§ **THE REQUEST**: Reproduce the items below word for word, from the very first line through the line containing "click(53, 215)".

§ **LISTED RECORDS**:

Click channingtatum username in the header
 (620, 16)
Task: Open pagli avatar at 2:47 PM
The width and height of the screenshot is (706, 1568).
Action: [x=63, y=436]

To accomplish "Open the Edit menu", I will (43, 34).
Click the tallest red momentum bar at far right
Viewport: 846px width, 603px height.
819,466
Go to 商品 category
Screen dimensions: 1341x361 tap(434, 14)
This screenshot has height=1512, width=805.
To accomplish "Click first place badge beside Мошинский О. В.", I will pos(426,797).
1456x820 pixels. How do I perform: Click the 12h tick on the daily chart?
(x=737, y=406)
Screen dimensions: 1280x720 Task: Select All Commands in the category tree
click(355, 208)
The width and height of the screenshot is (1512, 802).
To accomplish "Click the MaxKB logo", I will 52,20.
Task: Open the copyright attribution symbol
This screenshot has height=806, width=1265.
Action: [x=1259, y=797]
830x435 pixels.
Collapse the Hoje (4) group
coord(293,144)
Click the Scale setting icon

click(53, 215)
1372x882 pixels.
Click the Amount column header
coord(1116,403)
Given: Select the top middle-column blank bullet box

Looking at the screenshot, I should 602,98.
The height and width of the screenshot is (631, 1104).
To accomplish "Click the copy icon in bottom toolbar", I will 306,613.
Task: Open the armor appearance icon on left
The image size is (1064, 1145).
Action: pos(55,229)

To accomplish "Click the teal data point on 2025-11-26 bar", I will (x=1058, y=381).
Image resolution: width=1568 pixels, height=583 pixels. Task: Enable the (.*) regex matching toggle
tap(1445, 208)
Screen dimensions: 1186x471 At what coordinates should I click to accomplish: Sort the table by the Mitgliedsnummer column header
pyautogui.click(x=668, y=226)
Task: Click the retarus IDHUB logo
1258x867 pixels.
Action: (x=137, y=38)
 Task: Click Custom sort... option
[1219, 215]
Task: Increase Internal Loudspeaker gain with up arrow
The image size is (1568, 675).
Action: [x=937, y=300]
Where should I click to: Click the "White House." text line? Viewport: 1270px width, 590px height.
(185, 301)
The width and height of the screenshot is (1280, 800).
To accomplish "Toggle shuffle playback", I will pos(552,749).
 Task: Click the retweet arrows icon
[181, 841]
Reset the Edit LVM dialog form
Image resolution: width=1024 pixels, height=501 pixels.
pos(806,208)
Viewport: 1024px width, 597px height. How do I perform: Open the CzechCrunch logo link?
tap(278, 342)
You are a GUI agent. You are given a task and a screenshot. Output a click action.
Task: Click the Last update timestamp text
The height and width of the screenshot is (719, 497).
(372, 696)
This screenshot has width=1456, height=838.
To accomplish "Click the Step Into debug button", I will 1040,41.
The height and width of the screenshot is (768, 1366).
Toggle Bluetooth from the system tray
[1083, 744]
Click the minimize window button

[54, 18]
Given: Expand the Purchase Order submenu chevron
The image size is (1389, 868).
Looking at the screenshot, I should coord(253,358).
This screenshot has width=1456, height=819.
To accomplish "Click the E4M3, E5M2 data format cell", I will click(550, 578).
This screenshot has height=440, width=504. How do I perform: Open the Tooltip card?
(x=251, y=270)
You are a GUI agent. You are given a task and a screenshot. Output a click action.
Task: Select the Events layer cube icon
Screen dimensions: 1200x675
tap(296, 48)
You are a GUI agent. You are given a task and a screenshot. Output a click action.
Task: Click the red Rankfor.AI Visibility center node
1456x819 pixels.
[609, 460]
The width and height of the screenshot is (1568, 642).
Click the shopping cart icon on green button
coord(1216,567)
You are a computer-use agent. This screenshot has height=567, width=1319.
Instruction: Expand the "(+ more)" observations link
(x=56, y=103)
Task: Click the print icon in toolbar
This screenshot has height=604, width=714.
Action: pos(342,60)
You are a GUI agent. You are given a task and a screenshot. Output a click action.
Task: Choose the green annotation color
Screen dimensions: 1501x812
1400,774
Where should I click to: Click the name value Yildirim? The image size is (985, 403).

§ **EXPECTED ANSWER**:
Click channingtatum username in the header
 (620, 16)
Task: Open pagli avatar at 2:47 PM
The width and height of the screenshot is (706, 1568).
Action: [x=63, y=436]

To accomplish "Open the Edit menu", I will (43, 34).
Click the tallest red momentum bar at far right
Viewport: 846px width, 603px height.
819,466
Go to 商品 category
Screen dimensions: 1341x361 tap(434, 14)
This screenshot has height=1512, width=805.
To accomplish "Click first place badge beside Мошинский О. В.", I will pos(426,797).
1456x820 pixels. How do I perform: Click the 12h tick on the daily chart?
(x=737, y=406)
Screen dimensions: 1280x720 Task: Select All Commands in the category tree
click(355, 208)
The width and height of the screenshot is (1512, 802).
To accomplish "Click the MaxKB logo", I will 52,20.
Task: Open the copyright attribution symbol
This screenshot has height=806, width=1265.
Action: [x=1259, y=797]
830x435 pixels.
Collapse the Hoje (4) group
coord(293,144)
Click the Scale setting icon

click(53, 215)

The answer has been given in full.